2012年に見る『ロンバケ』、山口智子のハイテンション演技がキツイ理由
今回ツッコませていただくのは、9月26日から首都圏で夕方に再放送され始めた『ロングバケーション』(フジテレビ系)。いわずもがな、今から16年前の1996年に放送され、平均視聴率29.6%(ビデオリサーチ調べ、関東地区/以下同)、最高視聴率36.7%(最終回)を記録した、木村拓哉、山口智子主演の大ヒットドラマである。
10月にスタートする、キムタク主演のフジテレビ月9ドラマ『PRICELESS~あるわけねぇだろ、んなもん!~』(それにしても、ものすごいタイトル)の宣伝のためなのだろうけど、久しぶりに見て感じたのは、90年代半ばのキムタクは、今見てもやっぱり“キムタク”だったということ。
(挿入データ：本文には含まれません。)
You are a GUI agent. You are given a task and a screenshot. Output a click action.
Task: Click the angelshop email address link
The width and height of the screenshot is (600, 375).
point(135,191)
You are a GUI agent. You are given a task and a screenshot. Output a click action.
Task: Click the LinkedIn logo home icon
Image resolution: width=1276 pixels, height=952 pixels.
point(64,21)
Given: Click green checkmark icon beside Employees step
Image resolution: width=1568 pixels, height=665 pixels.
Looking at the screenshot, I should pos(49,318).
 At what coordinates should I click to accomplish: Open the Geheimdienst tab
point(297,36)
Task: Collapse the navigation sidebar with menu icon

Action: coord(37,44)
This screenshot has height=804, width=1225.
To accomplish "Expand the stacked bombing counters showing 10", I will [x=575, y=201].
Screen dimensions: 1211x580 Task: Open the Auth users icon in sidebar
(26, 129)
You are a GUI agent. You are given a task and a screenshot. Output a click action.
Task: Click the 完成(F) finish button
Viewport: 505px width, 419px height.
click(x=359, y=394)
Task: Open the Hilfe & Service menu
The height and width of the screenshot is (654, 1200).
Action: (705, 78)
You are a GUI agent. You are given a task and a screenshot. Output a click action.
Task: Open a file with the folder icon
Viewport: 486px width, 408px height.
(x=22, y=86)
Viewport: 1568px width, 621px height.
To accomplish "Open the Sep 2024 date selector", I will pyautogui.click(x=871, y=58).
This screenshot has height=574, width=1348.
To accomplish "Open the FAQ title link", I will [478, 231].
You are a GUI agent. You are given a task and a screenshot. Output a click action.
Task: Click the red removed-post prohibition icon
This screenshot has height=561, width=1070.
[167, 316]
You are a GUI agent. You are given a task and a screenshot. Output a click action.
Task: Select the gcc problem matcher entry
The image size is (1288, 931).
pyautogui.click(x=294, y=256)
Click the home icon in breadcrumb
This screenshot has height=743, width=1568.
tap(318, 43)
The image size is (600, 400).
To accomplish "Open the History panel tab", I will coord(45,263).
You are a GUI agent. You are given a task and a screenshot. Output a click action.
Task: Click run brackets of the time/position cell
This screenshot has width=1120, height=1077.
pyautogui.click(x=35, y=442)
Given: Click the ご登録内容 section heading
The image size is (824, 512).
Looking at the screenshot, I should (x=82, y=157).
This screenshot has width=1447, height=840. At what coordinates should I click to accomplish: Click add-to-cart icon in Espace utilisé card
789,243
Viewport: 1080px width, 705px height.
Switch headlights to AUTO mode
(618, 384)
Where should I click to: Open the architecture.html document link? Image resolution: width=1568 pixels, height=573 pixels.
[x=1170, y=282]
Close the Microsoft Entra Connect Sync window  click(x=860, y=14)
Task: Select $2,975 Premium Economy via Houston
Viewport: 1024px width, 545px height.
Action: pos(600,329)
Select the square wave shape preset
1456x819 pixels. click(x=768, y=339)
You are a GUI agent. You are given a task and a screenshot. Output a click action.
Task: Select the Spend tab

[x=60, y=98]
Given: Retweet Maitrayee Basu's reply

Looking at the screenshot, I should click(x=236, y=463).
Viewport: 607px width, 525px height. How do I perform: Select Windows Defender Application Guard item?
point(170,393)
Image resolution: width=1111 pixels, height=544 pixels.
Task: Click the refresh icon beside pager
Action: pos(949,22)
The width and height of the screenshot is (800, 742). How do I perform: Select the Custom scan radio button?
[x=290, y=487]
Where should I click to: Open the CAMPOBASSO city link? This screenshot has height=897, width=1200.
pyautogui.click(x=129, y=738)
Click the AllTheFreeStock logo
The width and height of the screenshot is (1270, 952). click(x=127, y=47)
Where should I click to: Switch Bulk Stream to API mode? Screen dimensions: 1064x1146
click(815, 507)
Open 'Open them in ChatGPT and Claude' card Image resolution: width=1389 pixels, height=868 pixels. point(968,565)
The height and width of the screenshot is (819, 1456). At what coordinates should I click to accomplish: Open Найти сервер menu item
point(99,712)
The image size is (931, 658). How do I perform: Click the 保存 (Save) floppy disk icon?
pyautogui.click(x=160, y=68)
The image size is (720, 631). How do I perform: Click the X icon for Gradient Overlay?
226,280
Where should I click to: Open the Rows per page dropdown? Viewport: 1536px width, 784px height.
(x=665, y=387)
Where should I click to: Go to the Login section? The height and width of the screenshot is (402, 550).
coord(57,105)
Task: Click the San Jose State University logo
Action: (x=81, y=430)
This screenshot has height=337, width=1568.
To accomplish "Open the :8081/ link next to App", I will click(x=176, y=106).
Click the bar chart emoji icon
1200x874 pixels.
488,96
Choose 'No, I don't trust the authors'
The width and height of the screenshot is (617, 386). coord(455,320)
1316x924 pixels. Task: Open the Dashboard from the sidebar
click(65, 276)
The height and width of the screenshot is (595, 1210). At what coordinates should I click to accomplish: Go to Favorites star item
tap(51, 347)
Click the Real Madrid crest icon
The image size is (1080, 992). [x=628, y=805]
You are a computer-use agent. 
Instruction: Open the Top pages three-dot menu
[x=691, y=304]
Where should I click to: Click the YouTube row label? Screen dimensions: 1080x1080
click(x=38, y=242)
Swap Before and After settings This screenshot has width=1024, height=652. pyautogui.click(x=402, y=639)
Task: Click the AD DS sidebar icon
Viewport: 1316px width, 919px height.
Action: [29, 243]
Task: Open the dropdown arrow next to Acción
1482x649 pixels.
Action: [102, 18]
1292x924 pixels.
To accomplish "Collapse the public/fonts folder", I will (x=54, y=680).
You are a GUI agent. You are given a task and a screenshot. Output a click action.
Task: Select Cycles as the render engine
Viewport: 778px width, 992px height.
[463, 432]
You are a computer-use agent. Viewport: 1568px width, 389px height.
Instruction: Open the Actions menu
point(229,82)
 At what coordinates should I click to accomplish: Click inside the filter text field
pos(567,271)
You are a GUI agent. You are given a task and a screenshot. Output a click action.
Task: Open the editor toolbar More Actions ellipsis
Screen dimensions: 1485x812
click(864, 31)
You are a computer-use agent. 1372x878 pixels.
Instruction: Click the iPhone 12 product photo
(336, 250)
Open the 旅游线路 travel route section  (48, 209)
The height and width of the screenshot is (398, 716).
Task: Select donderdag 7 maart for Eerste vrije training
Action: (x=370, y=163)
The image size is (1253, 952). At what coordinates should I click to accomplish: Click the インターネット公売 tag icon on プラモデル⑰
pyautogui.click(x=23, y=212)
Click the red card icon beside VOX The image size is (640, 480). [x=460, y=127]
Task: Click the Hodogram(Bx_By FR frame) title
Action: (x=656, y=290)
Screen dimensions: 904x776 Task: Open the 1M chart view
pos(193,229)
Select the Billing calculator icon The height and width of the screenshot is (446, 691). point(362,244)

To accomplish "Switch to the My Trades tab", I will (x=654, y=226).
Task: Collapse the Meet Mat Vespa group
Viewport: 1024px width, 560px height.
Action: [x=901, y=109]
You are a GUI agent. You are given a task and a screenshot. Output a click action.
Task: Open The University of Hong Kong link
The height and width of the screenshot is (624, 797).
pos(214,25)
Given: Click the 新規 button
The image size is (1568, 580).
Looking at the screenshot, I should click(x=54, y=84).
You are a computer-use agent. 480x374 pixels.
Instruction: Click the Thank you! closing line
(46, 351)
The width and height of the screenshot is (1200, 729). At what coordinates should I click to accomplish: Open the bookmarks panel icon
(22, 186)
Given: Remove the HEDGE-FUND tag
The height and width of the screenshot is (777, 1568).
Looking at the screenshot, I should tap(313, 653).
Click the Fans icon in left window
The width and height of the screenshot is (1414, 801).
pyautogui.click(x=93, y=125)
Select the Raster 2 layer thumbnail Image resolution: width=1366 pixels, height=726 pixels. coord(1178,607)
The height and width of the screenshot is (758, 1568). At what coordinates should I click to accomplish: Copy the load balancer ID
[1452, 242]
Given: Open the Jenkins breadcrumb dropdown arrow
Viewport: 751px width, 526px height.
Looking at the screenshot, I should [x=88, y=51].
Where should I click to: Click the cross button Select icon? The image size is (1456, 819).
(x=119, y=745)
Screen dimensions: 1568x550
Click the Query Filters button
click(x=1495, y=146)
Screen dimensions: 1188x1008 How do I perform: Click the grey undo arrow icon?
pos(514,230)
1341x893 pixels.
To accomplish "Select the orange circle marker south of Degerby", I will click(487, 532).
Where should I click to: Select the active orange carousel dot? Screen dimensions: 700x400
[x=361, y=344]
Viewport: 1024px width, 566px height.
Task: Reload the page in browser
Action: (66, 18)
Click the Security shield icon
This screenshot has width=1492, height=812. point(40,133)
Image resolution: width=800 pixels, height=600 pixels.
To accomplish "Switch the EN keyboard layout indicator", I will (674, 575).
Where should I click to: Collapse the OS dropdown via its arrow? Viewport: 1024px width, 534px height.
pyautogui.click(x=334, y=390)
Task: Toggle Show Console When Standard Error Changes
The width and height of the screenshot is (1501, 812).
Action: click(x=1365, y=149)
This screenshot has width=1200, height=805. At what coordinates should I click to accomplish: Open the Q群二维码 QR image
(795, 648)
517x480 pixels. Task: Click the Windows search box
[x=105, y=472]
ある意味、いつの時代でも変わらないものを提供し続けてくれる、安心ブランドだと思う。
また、ちょっと意外だったのは、稲森いずみが記憶していたよりも若くてツヤツヤでキレイだったこと、松たか子がまだ眉太で野暮ったかったこと。当時はオシャレな感じがした挿入歌がダサく感じられるなど、時代の流れを感じてしまう部分は多々あったけれど、中でも最大の驚きは、2012年現在に見ると最もキツイのが、山口智子だということだ。
当時は、わりと熱心に見ていた『ロンバケ』。可愛くカッコいいと思っていたはずの山口智子が、今見てみると、テンションがビックリするくらい高い! 結婚式当日に相手が失踪してしまい、白無垢で街を全力で走る設定もそうだが、「傷ついているのに、それを見せまいと頑張ってる」感じの演技のテンションの高さが、痛ましいのだ。
今のドラマで、ここまでテンションが高い女優さんは、おそらくコメディでしか登場しないだろう。ただし、テンションの高さだけでいえば、W浅野(浅野温子、浅野ゆう子)の方が絶対値は上だと思うのだが、ここまでの違和感はない。
では、なぜ山口智子のテンションの高さが不思議に見えるのか。それは、おそらく「ハイテンション」とはまったく異なる価値観「ナチュラル」が同居しているからだと思う。「ナチュラル」であることに対して、ものすごく気負いや必死さが感じられて、切ない気持ちになってしまうのだ。
バブル崩壊が1991年だったことを思うと、5年たった当時は、イケイケでいられたバブル期とは違い、不景気の中で空虚さを感じつつ、「ナチュラル」へのシフト変更にあがいていたのかもしれない。
ちなみに、先日、フジテレビの10月改編新番組&特別番組発表が行われ、テーマに「圧倒的に面白くてオリジナリティーにあふれるカッコイイ“クール・メディア” モテる☆フジテレビ」が掲げられたけど……。
常に最先端を走り、イケイケだった時代のフジテレビは、面白かった。正直、昔のような面白さ・パワフルさを取り戻してほしいという思いはあるけれど、90年代のフジテレビの大ヒットドラマを今久しぶりに見ると、あらためて「時代の変化」と現在のズレをひしひしと感じる。今後への不安も相まって、なんだか『ロンバケ』が切なくてたまらない。